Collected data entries
# # # #
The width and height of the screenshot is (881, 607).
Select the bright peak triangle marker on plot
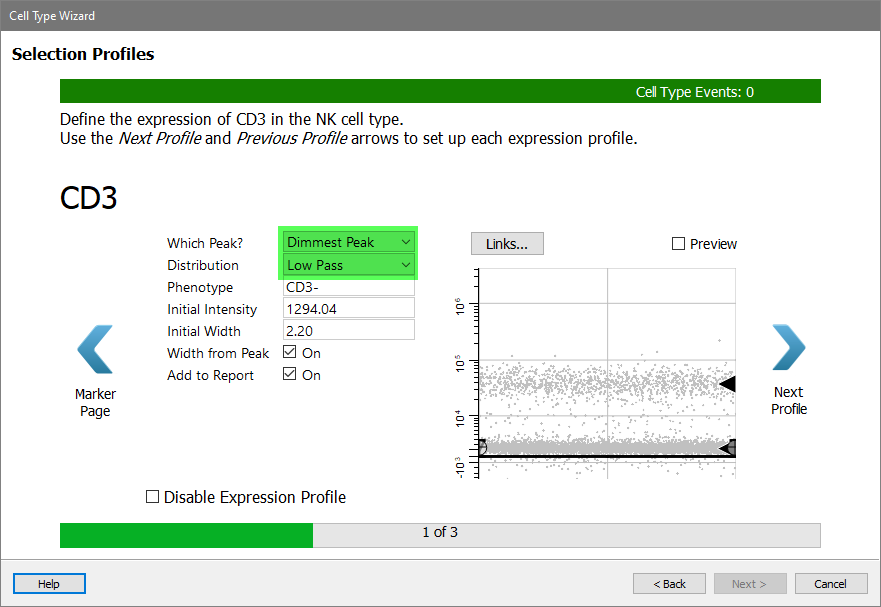coord(727,384)
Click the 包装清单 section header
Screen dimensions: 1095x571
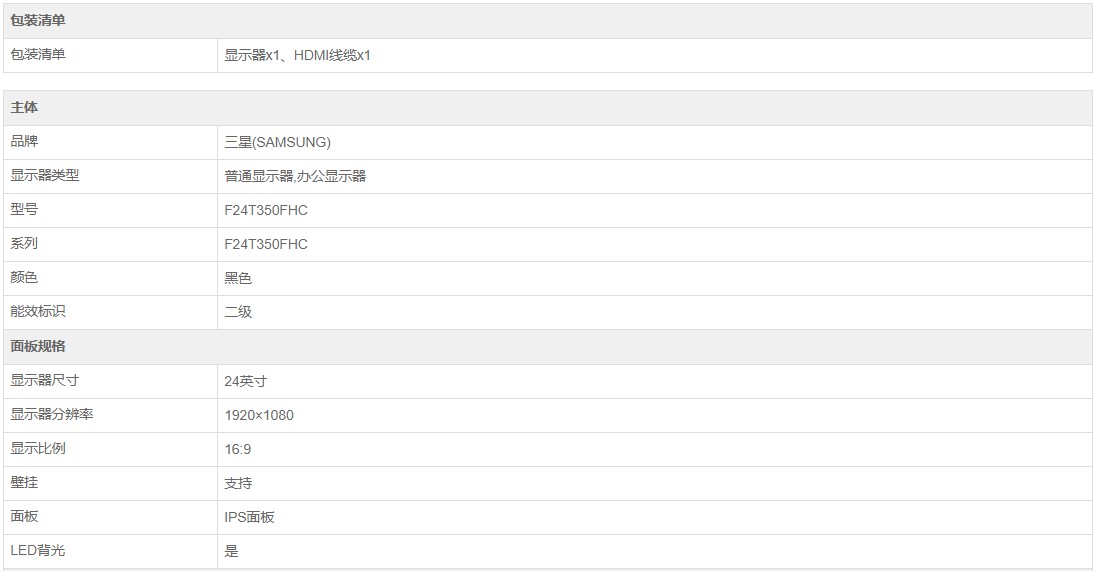point(38,21)
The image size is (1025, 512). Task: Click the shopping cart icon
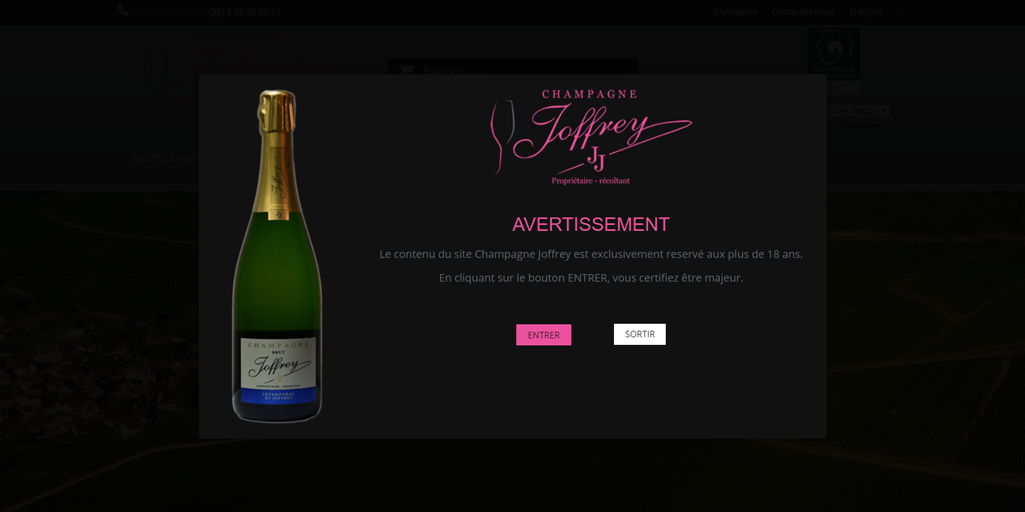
# # # #
Repeat word for word the lines starting at the one with "Screen dimensions: 1095x571" and ending at the final line of the records above, both included; no pictures.

Screen dimensions: 1095x571
point(38,21)
The image size is (1025, 512). Task: Click the shopping cart icon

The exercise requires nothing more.